### Consigna planteada
Reproduce todas las filas que siguen sin cambiar ningún carácter.

Filas de un conjunto de datos
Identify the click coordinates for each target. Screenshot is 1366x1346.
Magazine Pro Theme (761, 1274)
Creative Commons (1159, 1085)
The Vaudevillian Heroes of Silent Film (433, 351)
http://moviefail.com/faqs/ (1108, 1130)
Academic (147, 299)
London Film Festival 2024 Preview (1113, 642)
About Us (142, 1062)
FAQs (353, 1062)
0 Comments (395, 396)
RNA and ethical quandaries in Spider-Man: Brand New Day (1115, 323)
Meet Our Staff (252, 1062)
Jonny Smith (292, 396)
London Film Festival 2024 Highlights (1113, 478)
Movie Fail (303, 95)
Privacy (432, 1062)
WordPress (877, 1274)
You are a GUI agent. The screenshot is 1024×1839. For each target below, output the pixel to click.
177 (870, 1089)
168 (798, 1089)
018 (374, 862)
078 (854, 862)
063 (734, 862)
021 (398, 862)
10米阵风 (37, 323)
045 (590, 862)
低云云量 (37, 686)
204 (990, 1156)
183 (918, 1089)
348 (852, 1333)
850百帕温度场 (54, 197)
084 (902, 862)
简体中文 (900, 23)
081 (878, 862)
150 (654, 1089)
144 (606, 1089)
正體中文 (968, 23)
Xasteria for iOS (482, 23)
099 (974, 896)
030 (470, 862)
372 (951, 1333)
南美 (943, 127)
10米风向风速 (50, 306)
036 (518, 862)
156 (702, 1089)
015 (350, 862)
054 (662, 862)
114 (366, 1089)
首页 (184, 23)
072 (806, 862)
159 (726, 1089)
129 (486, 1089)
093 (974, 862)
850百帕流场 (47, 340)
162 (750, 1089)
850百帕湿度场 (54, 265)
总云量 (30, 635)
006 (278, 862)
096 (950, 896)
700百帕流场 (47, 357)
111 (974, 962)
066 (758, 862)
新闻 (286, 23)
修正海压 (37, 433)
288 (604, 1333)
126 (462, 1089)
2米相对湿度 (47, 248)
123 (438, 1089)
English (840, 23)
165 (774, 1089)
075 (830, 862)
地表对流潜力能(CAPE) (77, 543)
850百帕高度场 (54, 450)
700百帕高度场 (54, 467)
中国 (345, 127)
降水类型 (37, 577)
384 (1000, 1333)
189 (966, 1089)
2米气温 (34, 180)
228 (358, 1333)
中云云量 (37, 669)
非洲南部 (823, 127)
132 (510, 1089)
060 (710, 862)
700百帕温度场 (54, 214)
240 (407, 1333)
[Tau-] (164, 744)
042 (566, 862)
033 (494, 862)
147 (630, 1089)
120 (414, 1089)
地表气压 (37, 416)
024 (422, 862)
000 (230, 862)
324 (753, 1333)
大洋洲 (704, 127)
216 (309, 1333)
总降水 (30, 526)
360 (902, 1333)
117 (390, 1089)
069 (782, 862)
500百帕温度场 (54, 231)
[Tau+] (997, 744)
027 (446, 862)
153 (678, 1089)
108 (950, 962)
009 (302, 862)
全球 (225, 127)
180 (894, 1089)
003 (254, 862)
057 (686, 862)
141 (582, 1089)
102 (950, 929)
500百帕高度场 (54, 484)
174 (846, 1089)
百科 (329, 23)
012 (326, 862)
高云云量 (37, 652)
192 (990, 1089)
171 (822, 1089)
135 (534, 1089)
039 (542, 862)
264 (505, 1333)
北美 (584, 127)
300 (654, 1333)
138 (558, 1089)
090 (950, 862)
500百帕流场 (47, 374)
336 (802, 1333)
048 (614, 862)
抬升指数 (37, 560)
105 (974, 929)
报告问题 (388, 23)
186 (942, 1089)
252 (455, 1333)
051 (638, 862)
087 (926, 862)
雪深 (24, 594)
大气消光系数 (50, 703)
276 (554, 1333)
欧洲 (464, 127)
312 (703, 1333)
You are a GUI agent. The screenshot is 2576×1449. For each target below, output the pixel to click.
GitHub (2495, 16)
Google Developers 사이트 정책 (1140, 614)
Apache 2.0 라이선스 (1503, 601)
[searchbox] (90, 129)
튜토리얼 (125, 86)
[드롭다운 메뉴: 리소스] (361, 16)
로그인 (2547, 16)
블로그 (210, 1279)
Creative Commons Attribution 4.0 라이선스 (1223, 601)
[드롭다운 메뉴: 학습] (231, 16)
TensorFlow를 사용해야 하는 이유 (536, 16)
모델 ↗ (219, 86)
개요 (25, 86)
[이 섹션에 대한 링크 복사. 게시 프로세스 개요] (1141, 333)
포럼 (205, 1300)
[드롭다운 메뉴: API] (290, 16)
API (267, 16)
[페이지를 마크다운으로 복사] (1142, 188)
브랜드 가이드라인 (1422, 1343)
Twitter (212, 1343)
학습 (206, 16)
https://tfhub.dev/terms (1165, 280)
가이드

### Tarea resuelta
Identify the click coordinates for each target. Screenshot is 1366x1346.
Magazine Pro Theme (761, 1274)
Creative Commons (1159, 1085)
The Vaudevillian Heroes of Silent Film (433, 351)
http://moviefail.com/faqs/ (1108, 1130)
Academic (147, 299)
London Film Festival 2024 Preview (1113, 642)
About Us (142, 1062)
FAQs (353, 1062)
0 Comments (395, 396)
RNA and ethical quandaries in Spider-Man: Brand New Day (1115, 323)
Meet Our Staff (252, 1062)
Jonny Smith (292, 396)
London Film Festival 2024 Highlights (1113, 478)
Movie Fail (303, 95)
Privacy (432, 1062)
WordPress (877, 1274)
You are a GUI agent. The screenshot is 1024×1839. For each target below, output the pixel to click.
177 (870, 1089)
168 (798, 1089)
018 (374, 862)
078 (854, 862)
063 (734, 862)
021 (398, 862)
10米阵风 (37, 323)
045 (590, 862)
低云云量 (37, 686)
204 (990, 1156)
183 (918, 1089)
348 (852, 1333)
850百帕温度场 (54, 197)
084 (902, 862)
简体中文 (900, 23)
081 (878, 862)
150 (654, 1089)
144 (606, 1089)
正體中文 (968, 23)
Xasteria for iOS (482, 23)
099 (974, 896)
030 (470, 862)
372 (951, 1333)
南美 (943, 127)
10米风向风速 (50, 306)
036 (518, 862)
156 (702, 1089)
015 (350, 862)
054 (662, 862)
114 (366, 1089)
首页 (184, 23)
072 (806, 862)
159 (726, 1089)
129 (486, 1089)
093 (974, 862)
850百帕流场 (47, 340)
162 (750, 1089)
850百帕湿度场 (54, 265)
总云量 (30, 635)
006 (278, 862)
096 (950, 896)
700百帕流场 (47, 357)
111 (974, 962)
066 (758, 862)
新闻 (286, 23)
修正海压 (37, 433)
288 (604, 1333)
126 (462, 1089)
2米相对湿度 (47, 248)
123 (438, 1089)
English (840, 23)
165 (774, 1089)
075 (830, 862)
地表对流潜力能(CAPE) (77, 543)
850百帕高度场 (54, 450)
700百帕高度场 (54, 467)
中国 (345, 127)
降水类型 (37, 577)
384 (1000, 1333)
189 (966, 1089)
2米气温 (34, 180)
228 (358, 1333)
中云云量 (37, 669)
非洲南部 (823, 127)
132 (510, 1089)
060 (710, 862)
700百帕温度场 (54, 214)
240 (407, 1333)
[Tau-] (164, 744)
042 (566, 862)
033 (494, 862)
147 (630, 1089)
120 (414, 1089)
地表气压 (37, 416)
024 (422, 862)
000 (230, 862)
324 (753, 1333)
大洋洲 (704, 127)
216 (309, 1333)
总降水 (30, 526)
360 (902, 1333)
117 (390, 1089)
069 (782, 862)
500百帕温度场 (54, 231)
[Tau+] (997, 744)
027 (446, 862)
153 (678, 1089)
108 (950, 962)
009 (302, 862)
全球 (225, 127)
180 (894, 1089)
003 (254, 862)
057 (686, 862)
141 (582, 1089)
102 (950, 929)
500百帕高度场 (54, 484)
174 (846, 1089)
百科 (329, 23)
012 (326, 862)
高云云量 (37, 652)
192 (990, 1089)
171 (822, 1089)
135 (534, 1089)
039 (542, 862)
264 (505, 1333)
北美 (584, 127)
300 (654, 1333)
138 (558, 1089)
090 (950, 862)
500百帕流场 (47, 374)
336 (802, 1333)
048 (614, 862)
抬升指数 (37, 560)
105 (974, 929)
报告问题 (388, 23)
186 (942, 1089)
252 (455, 1333)
051 (638, 862)
087 (926, 862)
雪深 (24, 594)
大气消光系数 (50, 703)
276 (554, 1333)
欧洲 (464, 127)
312 (703, 1333)
You are a GUI agent. The screenshot is 2576×1449. For each target below, output the pixel to click.
GitHub (2495, 16)
Google Developers 사이트 정책 (1140, 614)
Apache 2.0 라이선스 (1503, 601)
[searchbox] (90, 129)
튜토리얼 (125, 86)
[드롭다운 메뉴: 리소스] (361, 16)
로그인 (2547, 16)
블로그 (210, 1279)
Creative Commons Attribution 4.0 라이선스 (1223, 601)
[드롭다운 메뉴: 학습] (231, 16)
TensorFlow를 사용해야 하는 이유 (536, 16)
모델 ↗ (219, 86)
개요 (25, 86)
[이 섹션에 대한 링크 복사. 게시 프로세스 개요] (1141, 333)
포럼 (205, 1300)
[드롭다운 메뉴: API] (290, 16)
API (267, 16)
[페이지를 마크다운으로 복사] (1142, 188)
브랜드 가이드라인 (1422, 1343)
Twitter (212, 1343)
학습 (206, 16)
https://tfhub.dev/terms (1165, 280)
가이드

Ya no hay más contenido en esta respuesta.